Juana sintió que la comezón en la vieja herida era casi insoportable, mas no pensaba mover un solo músculo de su cuerpo, debía quedarse totalmente quieta el tiempo que fuera necesario, como si el honor que quedaba en ella dependiera por completo de eso.
En esa húmeda tarde de domingo sus huesos le recordaban antiguas fracturas y su armadura se sentía mucho más pesada, como si pudiera aplastarla. Los veinticinco quilos de metal forjado que tantas veces la habían protegido de espadas y enemigos no podían evitar que el dolor, que la angustia, traspasaran la otra coraza que el tiempo había formado, la de su alma.
Sintió un dolor agudo en el pecho y hubiese preferido una brillante hoja afilada al remordimiento antiguo y oxidado que lo provocaba. Cerró los ojos para confundir al tiempo y alejar sus pensamientos más allá del cansancio.
Rememoró aldeas y fortalezas, el olor a tierra mojada anunciando la lluvia, el sonido de las hojas secas de otoño bajo sus pies. Buscó en lo profundo recuerdos que la reconfortaran, el crepitar de la hoguera que calentaba el hogar, las caricias de su madre, las palabras de su padre, la mirada y la piel de su amado. Cada imagen, cada sensación alivió la espera pero los recuerdos surgen caprichosos, incontrolables al igual que los sueños y así la calma y el sosiego se cubrieron con ruidos de batallas, con llantos de partida y soledad.

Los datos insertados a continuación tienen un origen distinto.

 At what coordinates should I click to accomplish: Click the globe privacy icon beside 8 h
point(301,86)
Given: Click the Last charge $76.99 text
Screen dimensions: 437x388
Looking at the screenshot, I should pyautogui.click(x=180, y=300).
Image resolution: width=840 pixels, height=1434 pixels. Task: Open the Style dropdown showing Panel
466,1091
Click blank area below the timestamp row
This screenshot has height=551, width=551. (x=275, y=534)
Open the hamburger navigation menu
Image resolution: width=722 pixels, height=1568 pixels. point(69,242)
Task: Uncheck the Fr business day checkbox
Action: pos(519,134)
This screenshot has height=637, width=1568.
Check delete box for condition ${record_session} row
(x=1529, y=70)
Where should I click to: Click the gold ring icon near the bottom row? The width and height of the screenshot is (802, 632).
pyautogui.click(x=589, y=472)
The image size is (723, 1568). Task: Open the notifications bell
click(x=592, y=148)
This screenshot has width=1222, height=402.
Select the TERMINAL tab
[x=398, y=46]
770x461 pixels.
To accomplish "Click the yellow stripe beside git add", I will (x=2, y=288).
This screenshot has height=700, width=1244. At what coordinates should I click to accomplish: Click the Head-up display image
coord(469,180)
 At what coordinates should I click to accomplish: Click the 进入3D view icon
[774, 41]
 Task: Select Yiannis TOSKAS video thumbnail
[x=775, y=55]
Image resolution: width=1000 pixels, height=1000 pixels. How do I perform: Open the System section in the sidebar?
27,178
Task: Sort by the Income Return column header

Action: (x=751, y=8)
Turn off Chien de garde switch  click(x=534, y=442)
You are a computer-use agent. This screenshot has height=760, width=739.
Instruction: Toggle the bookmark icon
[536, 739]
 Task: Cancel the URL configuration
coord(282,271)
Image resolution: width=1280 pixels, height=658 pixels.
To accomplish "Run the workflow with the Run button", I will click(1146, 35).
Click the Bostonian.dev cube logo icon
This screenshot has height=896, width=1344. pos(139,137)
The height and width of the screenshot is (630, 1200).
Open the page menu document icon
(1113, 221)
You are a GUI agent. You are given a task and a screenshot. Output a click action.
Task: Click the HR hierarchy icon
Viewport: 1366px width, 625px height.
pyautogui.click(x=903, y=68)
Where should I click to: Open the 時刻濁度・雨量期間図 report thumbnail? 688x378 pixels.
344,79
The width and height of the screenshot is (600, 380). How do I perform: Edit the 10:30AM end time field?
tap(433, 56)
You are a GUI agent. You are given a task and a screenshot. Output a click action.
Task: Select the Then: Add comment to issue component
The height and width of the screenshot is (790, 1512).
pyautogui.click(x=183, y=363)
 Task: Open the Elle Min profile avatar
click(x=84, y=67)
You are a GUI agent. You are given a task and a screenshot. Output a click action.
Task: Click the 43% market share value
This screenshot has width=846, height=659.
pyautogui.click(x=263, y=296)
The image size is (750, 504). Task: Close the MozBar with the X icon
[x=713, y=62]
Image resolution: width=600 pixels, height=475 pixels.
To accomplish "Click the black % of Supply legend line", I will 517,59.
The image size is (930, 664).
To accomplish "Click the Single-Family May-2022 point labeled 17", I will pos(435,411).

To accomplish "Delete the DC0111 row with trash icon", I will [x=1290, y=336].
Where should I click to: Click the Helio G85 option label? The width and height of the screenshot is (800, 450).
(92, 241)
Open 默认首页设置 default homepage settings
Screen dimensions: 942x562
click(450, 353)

Aparecieron sin ser conjurados alaridos de frenesí y dolor en el fragor de la lucha. Mujeres y hombres corriendo enloquecidos al choque de cuerpos, corazas, animales. El cielo oscurecido por la polvareda y la tierra cubierta por una alfombra de miembros entre el barro y la sangre. Los últimos vestigios de una época que parecía terminar sin aviso luchaban con fiereza contra un enemigo extraño y superior. Golpeaban, resistían, mataban. Morían.
Sintió nauseas al recordar el hedor de los vencidos cuando los pocos sobrevivientes volvieron a sepultar amigos, compañeros y familias. Casi todos ya habían partido al último viaje, otros pocos suplicaban que sus almas dejaran sus cuerpos mutilados y sólo un puñado pudieron ser curados y extender su vida algunos días hasta la inexorable partida. Inservibles fueron sus espadas, hachas y piedras cuando los estruendos como truenos comenzaron y sus cuerpos traspasados por flechas invisibles cayeron sin cesar unos tras otros.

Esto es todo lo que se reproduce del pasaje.